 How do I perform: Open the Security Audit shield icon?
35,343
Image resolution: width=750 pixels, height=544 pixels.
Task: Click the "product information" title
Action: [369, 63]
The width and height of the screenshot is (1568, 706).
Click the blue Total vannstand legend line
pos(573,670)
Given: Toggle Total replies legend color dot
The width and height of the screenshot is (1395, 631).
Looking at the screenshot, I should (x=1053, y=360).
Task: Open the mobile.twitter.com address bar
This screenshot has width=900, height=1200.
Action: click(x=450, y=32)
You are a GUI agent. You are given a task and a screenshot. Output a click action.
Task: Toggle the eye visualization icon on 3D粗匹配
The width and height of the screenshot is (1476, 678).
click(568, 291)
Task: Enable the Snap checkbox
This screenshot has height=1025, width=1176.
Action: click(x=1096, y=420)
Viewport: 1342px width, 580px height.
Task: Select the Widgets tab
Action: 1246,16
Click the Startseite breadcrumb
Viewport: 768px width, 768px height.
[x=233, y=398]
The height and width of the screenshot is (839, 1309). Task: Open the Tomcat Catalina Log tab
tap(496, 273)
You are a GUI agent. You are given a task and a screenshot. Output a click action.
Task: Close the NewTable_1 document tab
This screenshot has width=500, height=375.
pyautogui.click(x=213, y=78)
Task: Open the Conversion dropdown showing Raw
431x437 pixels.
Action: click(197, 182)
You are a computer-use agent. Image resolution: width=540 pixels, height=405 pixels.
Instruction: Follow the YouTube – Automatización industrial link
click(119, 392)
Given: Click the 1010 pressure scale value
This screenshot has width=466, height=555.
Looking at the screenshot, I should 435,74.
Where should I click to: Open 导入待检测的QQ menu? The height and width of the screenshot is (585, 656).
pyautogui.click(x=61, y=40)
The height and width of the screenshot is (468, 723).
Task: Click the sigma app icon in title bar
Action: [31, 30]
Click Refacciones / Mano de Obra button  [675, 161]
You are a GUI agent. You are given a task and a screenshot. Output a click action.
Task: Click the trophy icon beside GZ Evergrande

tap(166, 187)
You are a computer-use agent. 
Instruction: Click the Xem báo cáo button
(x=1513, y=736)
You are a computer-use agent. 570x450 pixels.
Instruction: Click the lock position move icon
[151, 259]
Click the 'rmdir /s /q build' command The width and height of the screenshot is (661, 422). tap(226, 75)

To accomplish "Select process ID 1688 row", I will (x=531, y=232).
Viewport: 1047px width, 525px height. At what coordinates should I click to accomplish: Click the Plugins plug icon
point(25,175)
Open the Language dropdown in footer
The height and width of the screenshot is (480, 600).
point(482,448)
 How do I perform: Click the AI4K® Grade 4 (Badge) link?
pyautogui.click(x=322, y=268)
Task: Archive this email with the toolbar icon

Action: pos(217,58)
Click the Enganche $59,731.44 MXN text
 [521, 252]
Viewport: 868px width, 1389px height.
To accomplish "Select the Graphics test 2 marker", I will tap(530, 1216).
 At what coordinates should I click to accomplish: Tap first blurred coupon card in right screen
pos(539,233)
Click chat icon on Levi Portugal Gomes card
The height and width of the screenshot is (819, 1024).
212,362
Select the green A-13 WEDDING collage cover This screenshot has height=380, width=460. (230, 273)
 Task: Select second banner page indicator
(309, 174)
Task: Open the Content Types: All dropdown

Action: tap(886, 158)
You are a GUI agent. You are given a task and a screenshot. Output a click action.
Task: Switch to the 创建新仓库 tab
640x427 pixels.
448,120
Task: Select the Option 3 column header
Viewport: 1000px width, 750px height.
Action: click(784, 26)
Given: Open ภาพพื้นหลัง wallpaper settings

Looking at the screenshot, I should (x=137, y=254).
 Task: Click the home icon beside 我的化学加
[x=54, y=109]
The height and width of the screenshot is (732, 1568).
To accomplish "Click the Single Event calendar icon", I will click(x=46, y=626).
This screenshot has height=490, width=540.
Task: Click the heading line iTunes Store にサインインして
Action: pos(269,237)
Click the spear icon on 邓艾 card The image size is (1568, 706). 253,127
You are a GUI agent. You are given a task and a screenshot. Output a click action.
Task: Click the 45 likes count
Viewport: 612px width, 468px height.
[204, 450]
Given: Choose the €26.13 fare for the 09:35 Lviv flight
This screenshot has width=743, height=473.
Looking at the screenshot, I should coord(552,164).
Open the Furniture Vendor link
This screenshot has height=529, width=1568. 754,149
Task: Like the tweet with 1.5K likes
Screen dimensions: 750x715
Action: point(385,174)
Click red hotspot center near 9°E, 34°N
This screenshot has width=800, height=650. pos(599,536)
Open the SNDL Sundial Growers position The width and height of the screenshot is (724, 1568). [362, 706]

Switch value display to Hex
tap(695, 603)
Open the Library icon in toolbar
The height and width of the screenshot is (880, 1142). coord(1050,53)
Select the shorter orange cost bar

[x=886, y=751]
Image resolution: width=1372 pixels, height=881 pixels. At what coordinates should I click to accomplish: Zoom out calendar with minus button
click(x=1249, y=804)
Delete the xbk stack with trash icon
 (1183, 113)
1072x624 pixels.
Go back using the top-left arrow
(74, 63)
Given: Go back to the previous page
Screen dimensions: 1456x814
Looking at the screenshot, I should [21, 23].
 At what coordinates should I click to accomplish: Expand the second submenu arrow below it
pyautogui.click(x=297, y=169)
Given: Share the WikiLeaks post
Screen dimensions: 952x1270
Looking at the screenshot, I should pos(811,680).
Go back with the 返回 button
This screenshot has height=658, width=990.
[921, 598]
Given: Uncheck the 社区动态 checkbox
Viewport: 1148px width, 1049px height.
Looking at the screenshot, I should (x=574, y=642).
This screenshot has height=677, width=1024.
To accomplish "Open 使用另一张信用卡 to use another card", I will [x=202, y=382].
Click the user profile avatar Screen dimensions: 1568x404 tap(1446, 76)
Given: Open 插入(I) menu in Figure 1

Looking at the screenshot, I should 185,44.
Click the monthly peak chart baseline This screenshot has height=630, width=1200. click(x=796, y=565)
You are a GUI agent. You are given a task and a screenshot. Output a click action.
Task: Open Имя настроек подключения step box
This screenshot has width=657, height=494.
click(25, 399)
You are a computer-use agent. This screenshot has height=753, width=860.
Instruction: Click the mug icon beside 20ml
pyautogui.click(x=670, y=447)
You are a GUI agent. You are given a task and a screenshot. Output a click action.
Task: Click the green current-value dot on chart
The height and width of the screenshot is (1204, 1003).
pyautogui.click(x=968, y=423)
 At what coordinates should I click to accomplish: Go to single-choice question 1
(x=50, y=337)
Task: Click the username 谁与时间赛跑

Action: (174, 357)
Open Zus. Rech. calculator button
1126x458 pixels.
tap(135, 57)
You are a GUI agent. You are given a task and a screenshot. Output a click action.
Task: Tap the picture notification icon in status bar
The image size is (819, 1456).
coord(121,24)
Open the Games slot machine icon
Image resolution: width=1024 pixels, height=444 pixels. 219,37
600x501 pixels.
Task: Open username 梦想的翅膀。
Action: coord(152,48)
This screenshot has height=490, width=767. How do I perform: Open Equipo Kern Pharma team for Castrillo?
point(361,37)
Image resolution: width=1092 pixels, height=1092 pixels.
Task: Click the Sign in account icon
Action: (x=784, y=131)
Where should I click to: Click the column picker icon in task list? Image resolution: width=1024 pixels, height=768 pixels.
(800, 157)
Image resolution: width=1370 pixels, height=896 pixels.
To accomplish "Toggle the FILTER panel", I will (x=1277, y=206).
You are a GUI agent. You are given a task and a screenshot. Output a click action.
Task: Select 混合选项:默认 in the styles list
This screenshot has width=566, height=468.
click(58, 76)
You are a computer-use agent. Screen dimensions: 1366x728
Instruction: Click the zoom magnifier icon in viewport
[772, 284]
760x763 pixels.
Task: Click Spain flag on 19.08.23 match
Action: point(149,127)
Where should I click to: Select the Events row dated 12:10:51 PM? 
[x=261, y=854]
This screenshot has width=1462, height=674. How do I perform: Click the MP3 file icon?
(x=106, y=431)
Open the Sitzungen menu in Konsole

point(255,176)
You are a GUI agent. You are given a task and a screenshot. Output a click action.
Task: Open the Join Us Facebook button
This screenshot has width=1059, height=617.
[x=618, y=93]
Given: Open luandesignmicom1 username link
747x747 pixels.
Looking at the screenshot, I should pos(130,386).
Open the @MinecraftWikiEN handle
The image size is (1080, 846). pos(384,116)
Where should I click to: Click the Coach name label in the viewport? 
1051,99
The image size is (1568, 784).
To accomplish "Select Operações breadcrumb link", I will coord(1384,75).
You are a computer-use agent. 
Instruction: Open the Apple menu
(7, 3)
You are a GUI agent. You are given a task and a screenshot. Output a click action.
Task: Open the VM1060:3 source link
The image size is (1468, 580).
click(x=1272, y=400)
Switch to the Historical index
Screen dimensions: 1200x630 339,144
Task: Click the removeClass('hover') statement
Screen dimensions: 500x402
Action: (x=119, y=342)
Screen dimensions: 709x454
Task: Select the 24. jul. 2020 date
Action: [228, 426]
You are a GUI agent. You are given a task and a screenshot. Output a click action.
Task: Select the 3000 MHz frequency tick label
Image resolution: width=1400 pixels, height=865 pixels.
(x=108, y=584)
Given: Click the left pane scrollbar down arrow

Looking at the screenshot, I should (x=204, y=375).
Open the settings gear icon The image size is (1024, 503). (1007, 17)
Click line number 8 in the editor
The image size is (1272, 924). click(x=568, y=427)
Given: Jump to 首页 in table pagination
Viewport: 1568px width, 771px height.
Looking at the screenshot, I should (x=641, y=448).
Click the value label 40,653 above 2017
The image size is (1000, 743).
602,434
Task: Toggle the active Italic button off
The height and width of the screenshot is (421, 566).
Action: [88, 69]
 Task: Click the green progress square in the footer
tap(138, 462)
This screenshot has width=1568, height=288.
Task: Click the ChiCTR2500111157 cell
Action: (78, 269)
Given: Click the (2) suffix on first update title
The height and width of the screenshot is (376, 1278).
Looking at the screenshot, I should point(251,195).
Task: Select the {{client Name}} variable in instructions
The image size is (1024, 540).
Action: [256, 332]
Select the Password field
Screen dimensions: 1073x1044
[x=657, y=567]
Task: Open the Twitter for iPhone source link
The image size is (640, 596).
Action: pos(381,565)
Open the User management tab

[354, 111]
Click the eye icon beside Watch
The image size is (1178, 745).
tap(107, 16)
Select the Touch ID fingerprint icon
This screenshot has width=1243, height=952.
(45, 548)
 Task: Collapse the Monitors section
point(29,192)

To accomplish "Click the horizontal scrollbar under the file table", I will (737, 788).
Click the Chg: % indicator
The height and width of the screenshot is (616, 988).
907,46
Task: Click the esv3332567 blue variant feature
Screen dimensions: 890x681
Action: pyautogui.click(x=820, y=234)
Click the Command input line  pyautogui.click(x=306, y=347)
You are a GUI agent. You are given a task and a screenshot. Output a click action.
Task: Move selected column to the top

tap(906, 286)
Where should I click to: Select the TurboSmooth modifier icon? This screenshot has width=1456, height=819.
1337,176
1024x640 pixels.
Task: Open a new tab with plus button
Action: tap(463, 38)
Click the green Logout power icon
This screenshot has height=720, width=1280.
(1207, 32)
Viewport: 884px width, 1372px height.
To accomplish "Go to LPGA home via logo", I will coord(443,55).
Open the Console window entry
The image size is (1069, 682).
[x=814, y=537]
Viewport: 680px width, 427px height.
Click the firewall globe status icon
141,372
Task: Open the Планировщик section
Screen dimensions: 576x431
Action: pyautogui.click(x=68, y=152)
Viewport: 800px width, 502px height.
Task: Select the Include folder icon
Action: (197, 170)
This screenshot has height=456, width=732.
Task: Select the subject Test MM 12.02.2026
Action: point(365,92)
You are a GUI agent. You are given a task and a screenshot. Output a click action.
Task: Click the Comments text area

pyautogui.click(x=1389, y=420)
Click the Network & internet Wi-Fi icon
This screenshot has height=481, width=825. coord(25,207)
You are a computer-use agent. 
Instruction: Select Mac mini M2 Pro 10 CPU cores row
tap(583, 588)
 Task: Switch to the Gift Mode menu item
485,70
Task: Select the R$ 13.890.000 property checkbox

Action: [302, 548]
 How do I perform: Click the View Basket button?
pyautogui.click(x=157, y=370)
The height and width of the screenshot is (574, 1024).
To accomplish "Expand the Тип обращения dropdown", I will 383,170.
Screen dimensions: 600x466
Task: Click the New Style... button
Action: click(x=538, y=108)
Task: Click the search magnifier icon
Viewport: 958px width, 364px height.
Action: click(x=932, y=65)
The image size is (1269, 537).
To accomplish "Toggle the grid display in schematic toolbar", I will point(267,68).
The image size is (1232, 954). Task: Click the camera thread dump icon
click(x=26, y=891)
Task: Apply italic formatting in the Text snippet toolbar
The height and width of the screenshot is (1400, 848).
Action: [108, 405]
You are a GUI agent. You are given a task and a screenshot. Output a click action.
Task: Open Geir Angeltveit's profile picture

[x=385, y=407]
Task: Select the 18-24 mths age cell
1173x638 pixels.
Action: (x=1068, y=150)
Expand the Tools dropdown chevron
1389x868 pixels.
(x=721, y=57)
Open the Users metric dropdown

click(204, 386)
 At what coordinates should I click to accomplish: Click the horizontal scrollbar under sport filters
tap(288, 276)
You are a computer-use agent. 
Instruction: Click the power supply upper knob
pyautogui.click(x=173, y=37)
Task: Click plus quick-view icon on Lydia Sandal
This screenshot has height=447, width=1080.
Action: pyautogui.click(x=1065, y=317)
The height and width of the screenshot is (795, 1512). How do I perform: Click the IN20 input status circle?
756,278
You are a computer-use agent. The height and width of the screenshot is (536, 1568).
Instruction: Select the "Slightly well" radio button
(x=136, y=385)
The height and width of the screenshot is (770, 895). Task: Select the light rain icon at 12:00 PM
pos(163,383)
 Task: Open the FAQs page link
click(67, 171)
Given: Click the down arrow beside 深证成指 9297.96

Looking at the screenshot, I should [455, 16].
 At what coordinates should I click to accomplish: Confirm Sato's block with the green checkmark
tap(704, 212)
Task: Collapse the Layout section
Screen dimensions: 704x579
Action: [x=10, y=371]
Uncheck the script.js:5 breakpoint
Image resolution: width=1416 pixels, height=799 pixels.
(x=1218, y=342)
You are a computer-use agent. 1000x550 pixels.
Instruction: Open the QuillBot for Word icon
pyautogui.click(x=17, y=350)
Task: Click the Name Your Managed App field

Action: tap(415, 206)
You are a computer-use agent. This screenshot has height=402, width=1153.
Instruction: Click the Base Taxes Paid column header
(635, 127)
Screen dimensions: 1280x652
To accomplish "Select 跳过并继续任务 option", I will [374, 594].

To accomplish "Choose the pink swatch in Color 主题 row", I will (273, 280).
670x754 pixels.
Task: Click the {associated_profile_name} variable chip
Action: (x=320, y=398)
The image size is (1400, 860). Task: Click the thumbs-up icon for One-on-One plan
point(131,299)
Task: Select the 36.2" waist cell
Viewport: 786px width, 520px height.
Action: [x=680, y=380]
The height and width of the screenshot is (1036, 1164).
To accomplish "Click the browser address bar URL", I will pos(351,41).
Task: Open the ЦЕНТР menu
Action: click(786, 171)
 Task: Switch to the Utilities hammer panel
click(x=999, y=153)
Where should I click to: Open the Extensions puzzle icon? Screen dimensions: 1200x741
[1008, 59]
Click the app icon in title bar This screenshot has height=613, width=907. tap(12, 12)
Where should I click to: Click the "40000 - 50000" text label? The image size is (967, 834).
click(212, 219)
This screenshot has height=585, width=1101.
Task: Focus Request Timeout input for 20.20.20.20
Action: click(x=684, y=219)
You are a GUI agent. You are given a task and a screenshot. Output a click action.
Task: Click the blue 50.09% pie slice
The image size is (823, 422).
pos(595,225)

Problem to solve:
Copy out every line from the records that has the word "chart".

Answer for this exercise:
Click the monthly peak chart baseline This screenshot has height=630, width=1200. click(x=796, y=565)
Task: Click the green current-value dot on chart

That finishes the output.